To commemorate your five months of life, I’ve made a list of my five favorite things from this month. It was difficult to choose just five, since there are probably five things every day that I don’t want to forget. Like the morning that I picked you up out of bed and, I swear, your hair and eyelashes had turned brown overnight; the time you rolled over (which is still the only time) and only daddy got to see it; the day you started reaching straight up for things like your activity gym or the toys on your car seat, first grabbing and shaking them and then looking for the one with the tag to pinch and pull into your mouth; the evening you started grabbing your feet, albeit rather unenthusiastically, as if trying to show me that this really isn’t a big deal; the morning I walked into your room and you had twisted around onto your side and into a backbend so you could watch the doorway; the day that we were leaving a coffee date and a friendly dog licked your toes for the first time and your face lit up and I looked at you and thought, yes, just like mama.
One tooth has made its grand entrance, and I think the second is close behind. You’ve been working on those teeth for so long that the appearance was pretty exciting. Of course, it also now means that chewing on my finger is much more precarious than before.
Two little feet have regularly escaped their footsie jammies lately. This is no surprise, given how much time you spend practicing your kicks. It’s still unclear whether you accidentally break loose in the course of wrestling against your swaddle or whether you need to get your feet out because you’re just like me and want your feet out when you’re sleeping.
You seem to be growing aware of cause and effect, especially in three areas: bottle time, food time, and bath time. You get a big smile on your face when you see your bottle coming together; when I hold up your spoon, you open your mouth and eyes wide; and you seem to know that dark outside plus getting naked plus bath time song means it’s time to get in the tub. You are also running into cause and should-be effect — that is to say, the way that certain objects should behave and bend to your will. When they don’t, you get frustrated, which is yet another mark of our shared genes.
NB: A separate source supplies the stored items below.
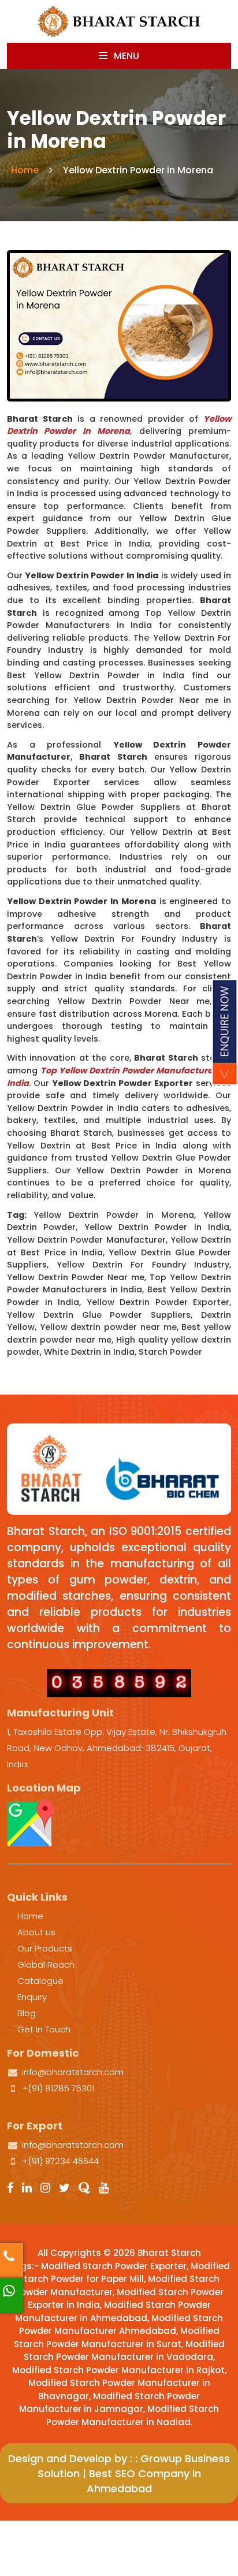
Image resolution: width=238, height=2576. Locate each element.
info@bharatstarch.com (73, 2072)
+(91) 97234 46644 (60, 2161)
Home (25, 170)
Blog (26, 2013)
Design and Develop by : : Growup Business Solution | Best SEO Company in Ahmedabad (119, 2473)
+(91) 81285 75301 (58, 2088)
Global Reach (46, 1964)
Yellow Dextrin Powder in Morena (119, 425)
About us (36, 1932)
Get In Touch (43, 2029)
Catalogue (40, 1981)
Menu (125, 55)
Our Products (44, 1948)
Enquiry (32, 1997)
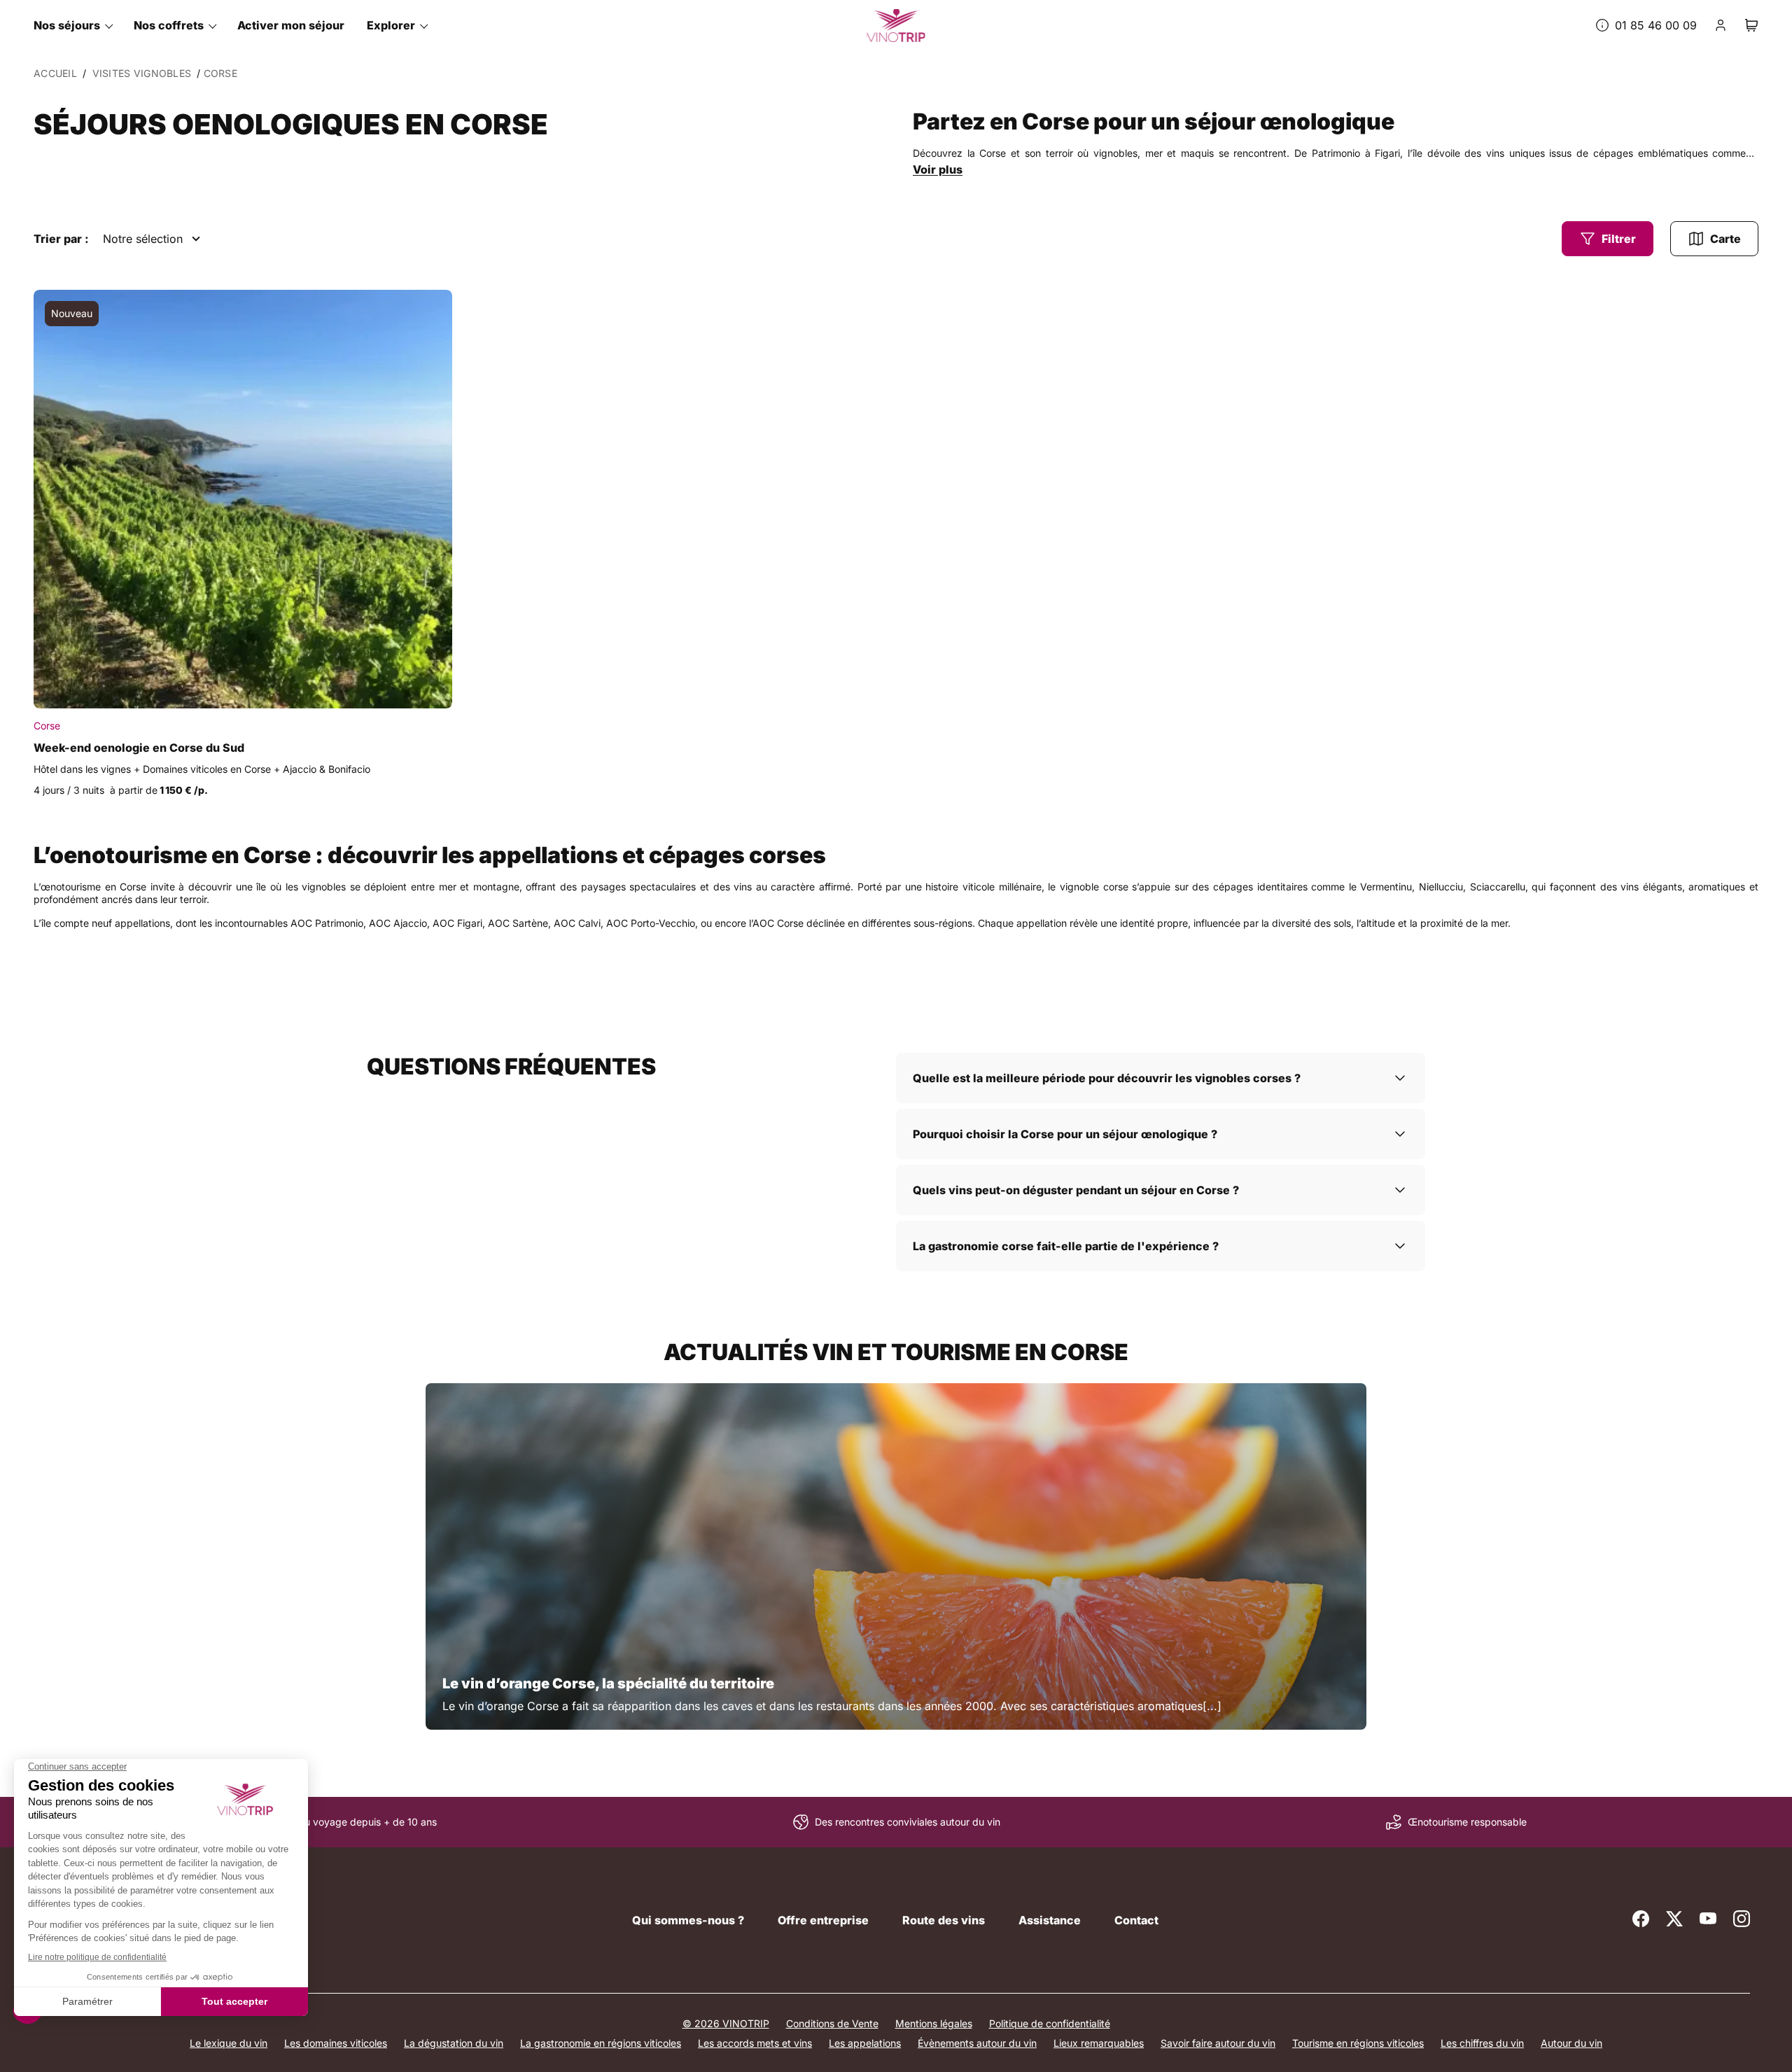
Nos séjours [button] (67, 25)
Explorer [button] (391, 25)
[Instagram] (1741, 1918)
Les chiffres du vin (1482, 2043)
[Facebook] (1640, 1918)
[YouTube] (1708, 1918)
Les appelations (865, 2043)
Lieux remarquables (1099, 2043)
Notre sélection (143, 239)
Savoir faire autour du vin (1218, 2043)
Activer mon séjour (290, 25)
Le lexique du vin (228, 2043)
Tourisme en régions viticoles (1358, 2043)
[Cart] (1751, 25)
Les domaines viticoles (335, 2043)
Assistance (1049, 1920)
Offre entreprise (823, 1920)
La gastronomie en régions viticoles (600, 2043)
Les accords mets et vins (755, 2043)
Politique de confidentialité (1049, 2023)
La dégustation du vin (453, 2043)
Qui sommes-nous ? (688, 1920)
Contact (1136, 1920)
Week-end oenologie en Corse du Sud (139, 748)
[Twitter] (1674, 1918)
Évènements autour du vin (977, 2043)
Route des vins (943, 1920)
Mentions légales (933, 2023)
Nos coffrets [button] (169, 25)
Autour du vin (1571, 2043)
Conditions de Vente (832, 2023)
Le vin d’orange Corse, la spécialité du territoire (608, 1683)
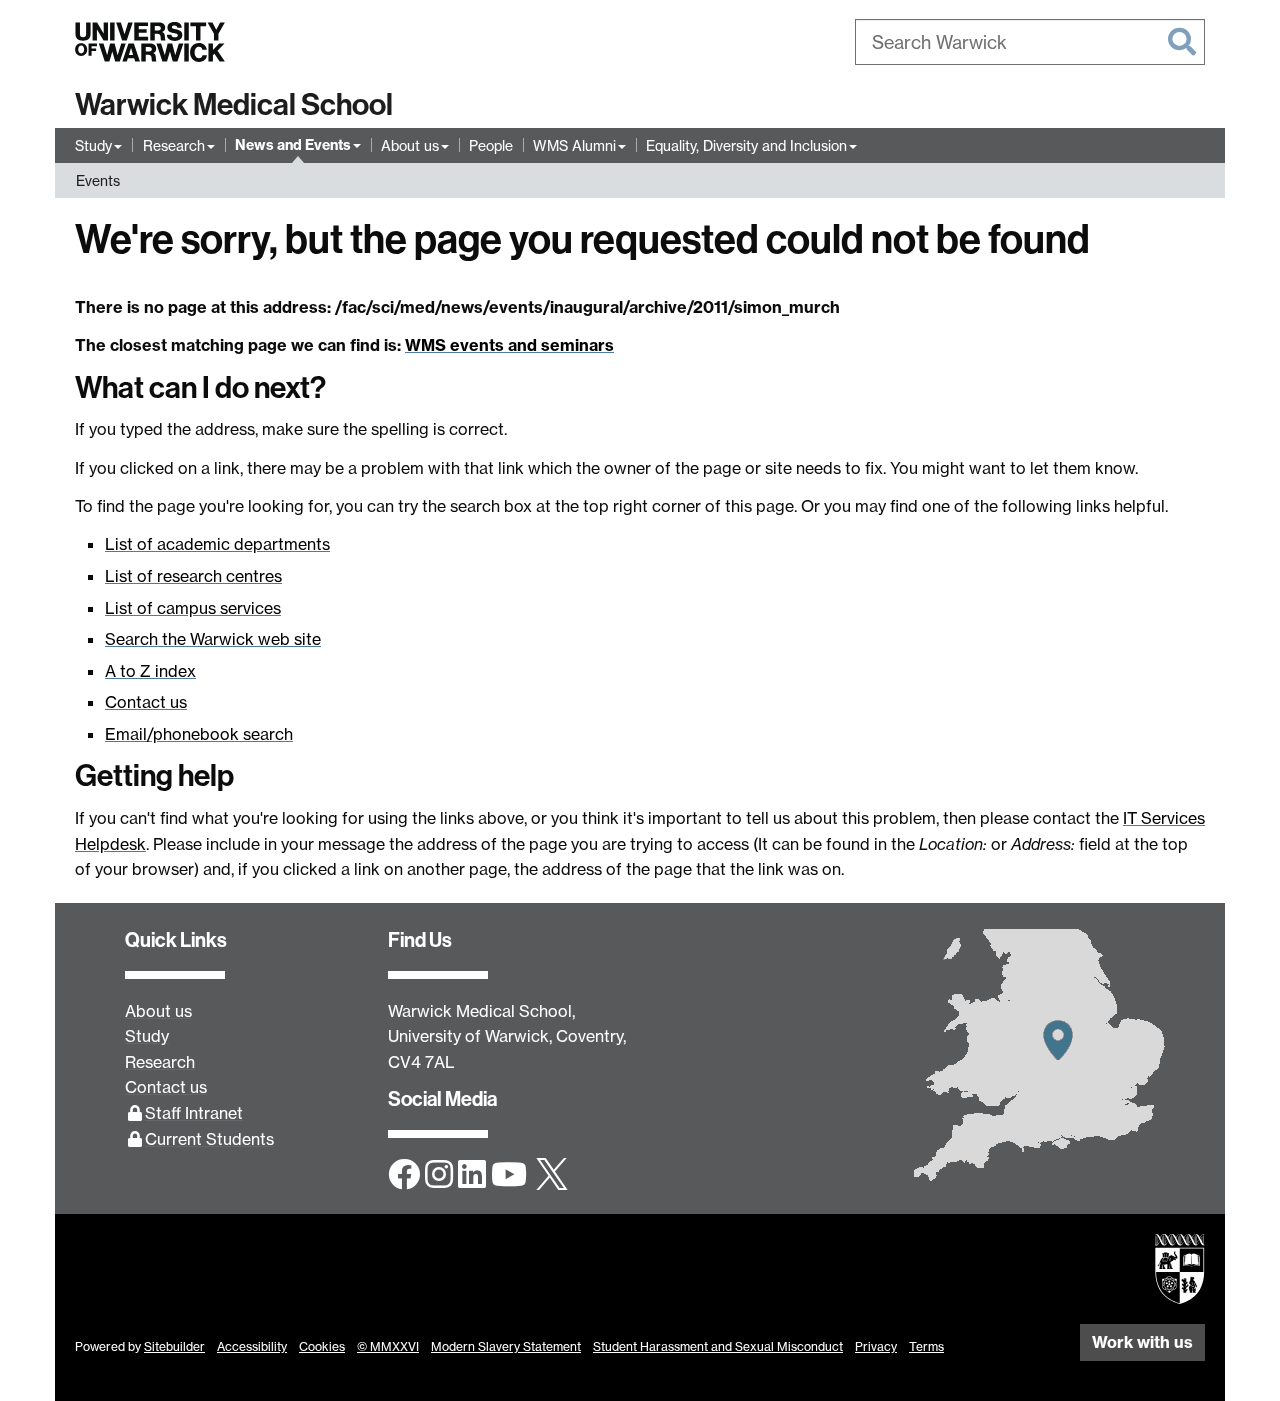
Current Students (209, 1139)
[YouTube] (509, 1176)
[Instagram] (439, 1176)
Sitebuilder (174, 1346)
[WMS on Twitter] (552, 1176)
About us (410, 145)
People (491, 145)
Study (93, 145)
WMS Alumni (574, 145)
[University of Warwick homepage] (150, 42)
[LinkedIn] (472, 1176)
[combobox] (1030, 42)
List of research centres (193, 576)
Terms (926, 1346)
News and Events (293, 145)
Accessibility (252, 1346)
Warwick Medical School (234, 105)
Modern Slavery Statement (506, 1346)
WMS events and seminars (509, 345)
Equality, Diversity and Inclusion (746, 145)
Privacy (876, 1346)
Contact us (146, 702)
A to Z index (150, 671)
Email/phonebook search (199, 734)
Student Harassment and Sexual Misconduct (718, 1346)
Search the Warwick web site (213, 639)
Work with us (1142, 1342)
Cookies (322, 1346)
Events (98, 180)
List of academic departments (217, 544)
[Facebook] (404, 1176)
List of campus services (193, 608)
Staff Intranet (194, 1113)
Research (174, 145)
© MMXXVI (388, 1346)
At least for me, this is characteristic of the creative mind: envisioning things that are difficult to bring to life in the fullness of your imagination.
(Can we stop for just a moment and talk about those little thigh rolls? Also, thank you for helping with your diaper, but can you help me put it on instead of taking it off?)
That tiny spoon that you already recognize has introduced you to four foods: sweet potato, avocado, egg, and apple. Unsurprisingly, you are a very enthusiastic eater and already trying to feed yourself. I was very conflicted over when to start giving you real food; I found it hard to trust my instincts in the face of very passionate, adamant proponents of the six month rule. But I’m so glad that we decided to start when we did. It brings you such joy, and brings out so many happy squeaks and squeals.
Five a.m. is the time at which you would like to start your day, but some of us (meaning all of us except for you) aren’t quite ready. Instead, we have mama-Eva snuggles — sometimes an hour, sometimes two — in the early morning not-quite-light. You nestle your head in the crook of my arm and I listen to your sleepy breathing, and I try to imprint every bit of it deep within myself because it won’t be long before I look back and ache with longing for this time.
This week, I was reading a fellow mom’s letter to her son on his third birthday in which she tells him that she loves him with her whole heart. And that’s exactly what this is, loving you with parts of my heart that I didn’t even know were there, or that I didn’t know were capable of this.
Eva Joy, I love you with my whole heart. Happy five month birthday.